María Dolores Salido, en una imagen facilitada.

María Dolores Salido es protagonista a su pesar. Denunció ante la Guardia Civil el veto a ser hermana mayor en las fiestas de San Blas, de Cazalilla. Su condición de divorciada le aparta de forma abrupta de un sueño que, además, compartiría con su hijo, que hubiera sido hermano infantil en las tradicionales fiestas del municipio. De nada sirvió su buen "expediente" como creyente practicante, catequista y otras tareas menores dentro del pequeño mundo de hermandades del municipio ni tampoco, sorteo mediante, que la diosa Fortuna la eligiera. Con la Iglesia había topado. Quién le iba a decir a ella que después de ese endiablado “premio” tendría hasta miedo de entrar a la iglesia.

El papa Francisco firmó de su puño y letra, antes de que acabara el año, que las parejas del mismo sexo, matrimonios civiles y las uniones de hecho pudieran ser bendecidas por la Iglesia. Pero en ese pulso eterno de la institución entre la renovación y el conservadurismo más recalcitrante no deja de ser una batalla doctrinal más que queda pendiente de aplicar “urbi et orbi”, es decir, más allá de Roma, incluida Cazalilla.

De forma más concisa, precisa esta devota de San Blas que es la Santa Inquisición la que le ha marcado de por vida. "Al ser grupo parroquial, el sacerdote tiene la última palabra y hubo una persona, que será una santa, pero de la Santa Inquisición, que informó al cura de mi condición". Tan asumida tiene su circunstancia de divorciada que, directamente, no se plantea comulgar, aunque acuda a misa regularmente. La denuncia ante el Cuerpo Armado la presume de escaso recorrido, "tenía que haber ido al juzgado". Por el contrario, el muro de las lamentaciones de su Facebook sí ha divulgado su palabra más allá de Cazalilla y le ha puesto en el foco de los medios de comunicación. Ahora, en estos días que pretendía que fueran festivos se ve obligada a poner tierra de por medio para no ser centro de atención en la fiesta.

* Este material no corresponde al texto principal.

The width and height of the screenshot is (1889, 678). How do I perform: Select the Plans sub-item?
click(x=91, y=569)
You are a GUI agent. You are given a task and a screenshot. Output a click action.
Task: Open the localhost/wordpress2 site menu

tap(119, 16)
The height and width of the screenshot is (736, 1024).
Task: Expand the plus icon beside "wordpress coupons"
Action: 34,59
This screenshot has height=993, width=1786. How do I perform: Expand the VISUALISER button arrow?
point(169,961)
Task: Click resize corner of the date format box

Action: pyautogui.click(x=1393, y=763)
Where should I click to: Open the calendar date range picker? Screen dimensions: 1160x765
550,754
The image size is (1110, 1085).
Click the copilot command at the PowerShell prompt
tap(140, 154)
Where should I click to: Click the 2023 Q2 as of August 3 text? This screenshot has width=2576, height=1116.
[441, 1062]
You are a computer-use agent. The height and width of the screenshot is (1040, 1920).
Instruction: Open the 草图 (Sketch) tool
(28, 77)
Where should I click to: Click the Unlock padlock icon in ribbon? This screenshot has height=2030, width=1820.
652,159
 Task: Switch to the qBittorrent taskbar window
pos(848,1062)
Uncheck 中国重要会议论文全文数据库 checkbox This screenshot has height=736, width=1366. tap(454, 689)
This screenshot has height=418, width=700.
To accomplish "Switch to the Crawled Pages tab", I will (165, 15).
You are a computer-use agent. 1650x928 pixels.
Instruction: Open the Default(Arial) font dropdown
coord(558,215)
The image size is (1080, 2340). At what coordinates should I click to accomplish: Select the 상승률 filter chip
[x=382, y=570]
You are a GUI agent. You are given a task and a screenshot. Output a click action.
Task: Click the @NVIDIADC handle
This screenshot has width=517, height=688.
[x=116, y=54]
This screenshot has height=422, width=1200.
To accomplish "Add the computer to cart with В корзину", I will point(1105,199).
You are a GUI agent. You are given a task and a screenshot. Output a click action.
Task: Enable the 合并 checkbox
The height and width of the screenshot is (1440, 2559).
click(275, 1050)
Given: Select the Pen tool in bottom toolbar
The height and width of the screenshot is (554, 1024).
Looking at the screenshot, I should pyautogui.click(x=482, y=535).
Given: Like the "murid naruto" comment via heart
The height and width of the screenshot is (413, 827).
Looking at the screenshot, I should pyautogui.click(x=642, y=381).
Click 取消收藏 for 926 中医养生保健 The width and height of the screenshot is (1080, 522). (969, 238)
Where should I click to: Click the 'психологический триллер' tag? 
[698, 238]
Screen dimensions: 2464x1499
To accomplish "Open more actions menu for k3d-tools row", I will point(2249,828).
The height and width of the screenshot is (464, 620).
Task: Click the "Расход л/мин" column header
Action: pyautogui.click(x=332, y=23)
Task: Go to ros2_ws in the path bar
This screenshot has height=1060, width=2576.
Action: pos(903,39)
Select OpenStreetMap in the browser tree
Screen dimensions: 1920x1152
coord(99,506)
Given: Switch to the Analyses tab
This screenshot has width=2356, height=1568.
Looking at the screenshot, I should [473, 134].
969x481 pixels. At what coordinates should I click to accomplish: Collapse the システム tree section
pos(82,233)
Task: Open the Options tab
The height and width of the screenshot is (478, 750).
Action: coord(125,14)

Toca, por lo tanto, callar y esperar que pase el duelo y la procesión, pero cuando habló con Jaén Hoy, reconocía que lo mejor de esta "triste historia" es el calor de las personas. De la Iglesia, sin embargo, espera poco. "El daño está hecho, he tenido días que de la tensión no podía ni hablar", detalla. Además, aclara que la polémica parte de una cadena de errores, ya que ella iba a ser una hermana de fiestas, que no implica, cargo en la directiva y que, por lo tanto, los estatutos no deberían haberse esgrimido para apartarla. "Podía acompañar al santo, pero no formar parte de la directiva, sólo pretendía ser camarera o hermana de fiestas", agrega más lacónica que indignada.

No es la primera vez que el decreto diocesano de hermandades y presidentes de cofradías genera fuertes tensiones y contradicciones entre la letra de los estatutos y la sangre terrenal que fluye por la realidad de los cofrades. "Si mi dignidad no sirve y cogen a gente que va marcando a los demás, yo a esa Iglesia no quiero pertenecer. Jesucristo dijo bien claro no juzgues y no serás juzgado. Ya hasta tengo miedo de entrar a la iglesia", lamenta. María Dolores Salido quiere pasar página cuánto antes, sólo pide que le pidan perdón por el daño causado. Todo puede llegar, aunque la Iglesia tiene sus tiempos.